ISAKOS Congress 2021

2021 ISAKOS Biennial Congress Paper

 

Revision Rotator Cuff Repair Versus Primary Repair For Large To Massive Tears Involving Posterosuperior Cuff: Comparison Of Clinical And Radiological Outcomes

Prashant Meshram, MBBS, MS, DNB (Ortho), Lutherville, Maryland INDIA
Bei Liu, MD, Seoul KOREA, REPUBLIC OF
Sang Woo Kim, MD, Seoul KOREA, REPUBLIC OF
Kang Heo, MD, Seoul KOREA, REPUBLIC OF
Joo Han Oh, MD, PhD, Seongnam-Si, Gyeonggi-do KOREA, REPUBLIC OF

Seoul National University Bundang Hospital, Seongnam, Gyeongii Do, KOREA, REPUBLIC OF

FDA Status Cleared

Summary

Revision rotator cuff repair had similar clinical and radiological outcomes to the primary repairs of large to massive posterosuperior tears.

Abstract

Background

Outcomes of revision rotator cuff repair (rRCR) have conflicting results with a retear rate ranging 50 - 90%. Another group of patients who have unpredictable clinical outcomes are those who undergo primary RCR (pRCR) for large to massive rotator cuff tears (mRCT). The purpose of this study was to compare the clinical outcomes in patients with posterosuperior rotator cuff tear who had a rRCR for tear of any size with those who had a pRCR for mRCT.

Methods

Among patients with posterosuperior cuff tear operated between 2010 and 2017, the clinical outcomes of 46 patients who underwent a rRCR were compared to 106 patients who had a pRCR for mRCT. The mean follow-up was 26.4 months (range, 24–81 months). The difference in patient reported outcomes (PROs) at the final follow-up between the comparison groups was evaluated and compared with previously published minimal clinically important difference (MCID) values.

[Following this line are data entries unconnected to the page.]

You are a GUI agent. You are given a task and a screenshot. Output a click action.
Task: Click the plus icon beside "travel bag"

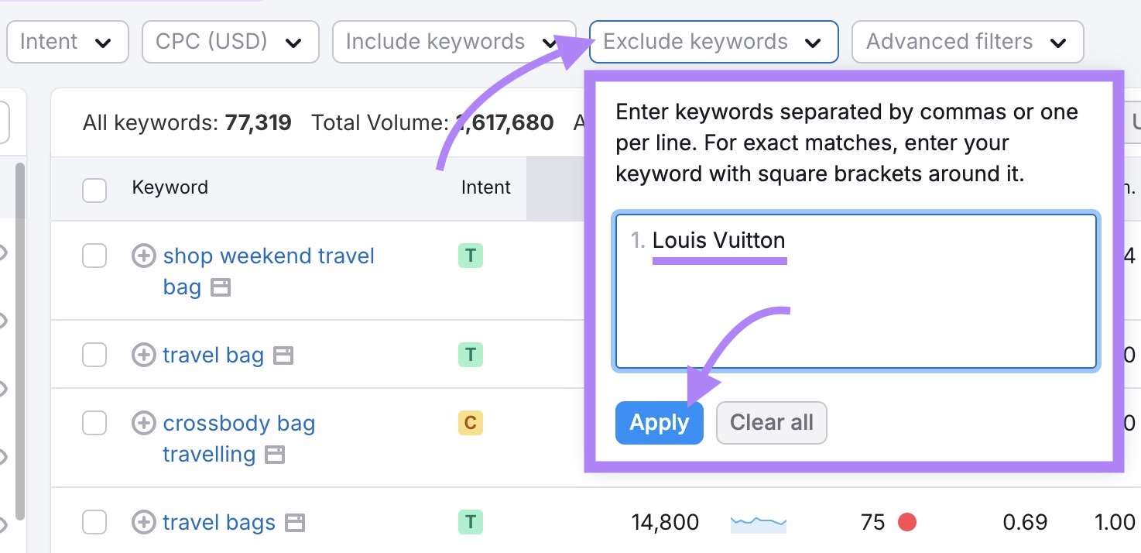point(143,355)
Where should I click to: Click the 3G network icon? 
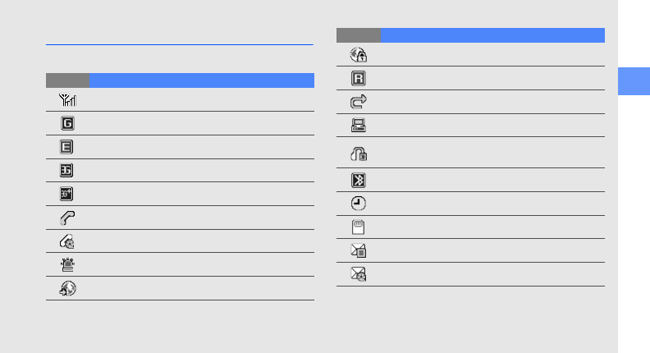click(67, 171)
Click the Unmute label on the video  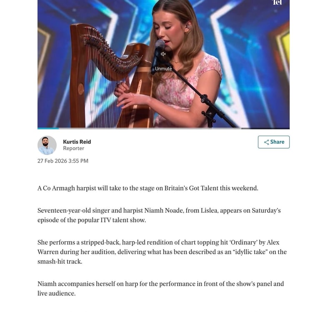(x=163, y=69)
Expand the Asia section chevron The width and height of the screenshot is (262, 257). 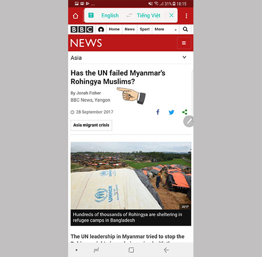click(x=184, y=57)
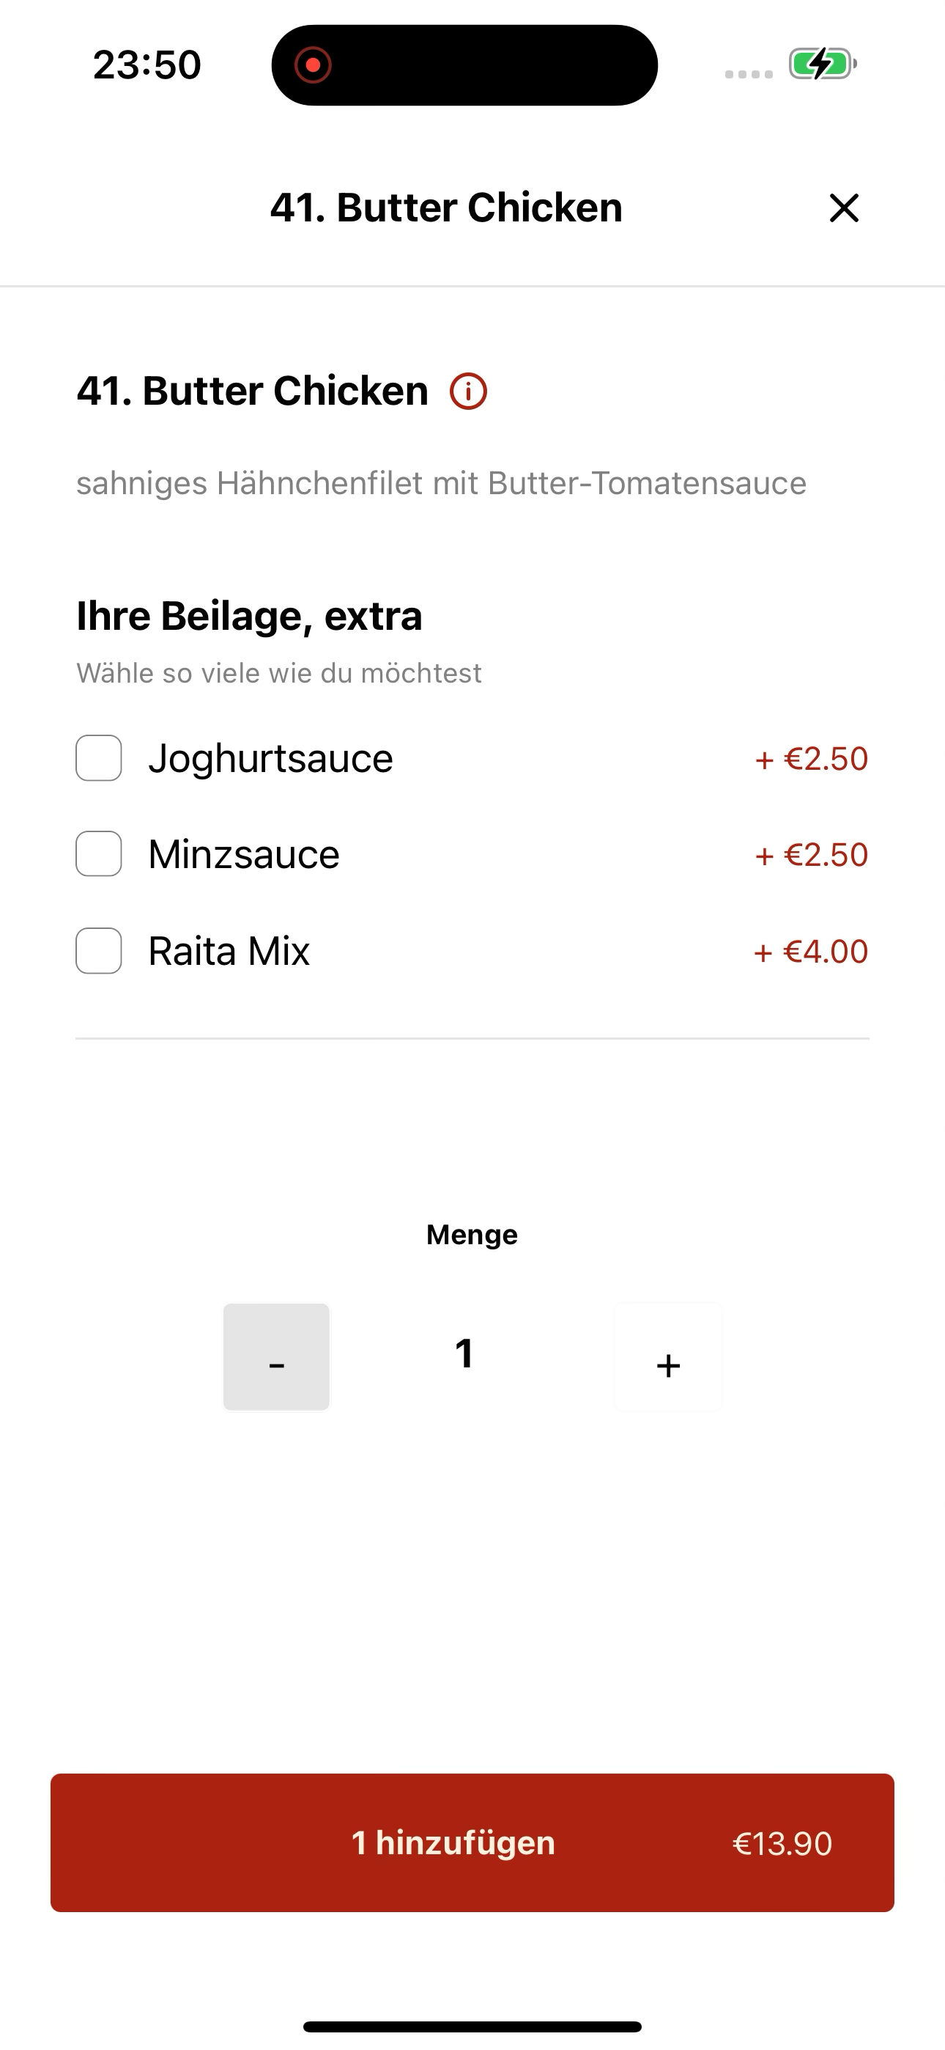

Radiological outcome was evaluated using MRI or ultrasonography at a minimum one-year follow-up. To identify the risk factors for poor ASES score, a multivariate linear regression analysis was performed. A multivariate logistic regression analysis was used to assess the risk factors for healing failure.

Results

The patients in each rRCR and pRCR group had a statistically significant and clinically relevant improvement in PROs and ROM when compared from preoperative to postoperative status at the final follow-up. Comparing the PROs at final follow-up between two groups, the pain VAS (2.1 vs. 1.0, P = 0.004), satisfaction VAS (6.9 vs. 8.6, P < 0.001), and ASES score (79.7 vs. 89.8, P = 0.001) in rRCR group were statistically significantly worse than pRCR group, whereas the Constant score (68.0 vs. 67.8, P > 0.05) was not statistically different between two groups. None of the above differences in PROs were clinically significant as they did not exceed the MCID threshold. The ROM in rRCR group was not statistically significant than pRCR group for flexion (158° vs 163°) and external rotation at 90° (85° vs 89°).
The rate of healing failure in the rRCR group was 50% compared with the pRCR group (39%; p=0.194). While comparing PROs within rRCR group, those who had a healing failure at follow up showed significantly worse pain VAS score and ASES score than patients with intact cuff. Risk factors for worse ASES score in patients of rRCR group were healing failure (P=0.043, r=-11.3), lower body mass index (P=0.032, r=1.9), and lower preoperative pain VAS (P=0.038, r=2.3). The risk factors for healing failure in rRCR were preoperative high-grade fatty degeneration (Goutallier grade 3 and 4) of supraspinatus muscle (P=0.026, OR 5.2) and hyperlipidemia (P=0.035, OR 11.8).

Conclusion

Revision rotator cuff repair had similar clinical and radiological outcomes to the primary repairs of large to massive posterosuperior tears. Patients with symptomatic failed rotator cuff repairs having high-grade fatty degeneration of supraspinatus and/or serum hyperlipidemia had a higher likelihood of healing failure after revision repair which was associated with poor functional outcomes. These patients should be considered for an alternative treatment.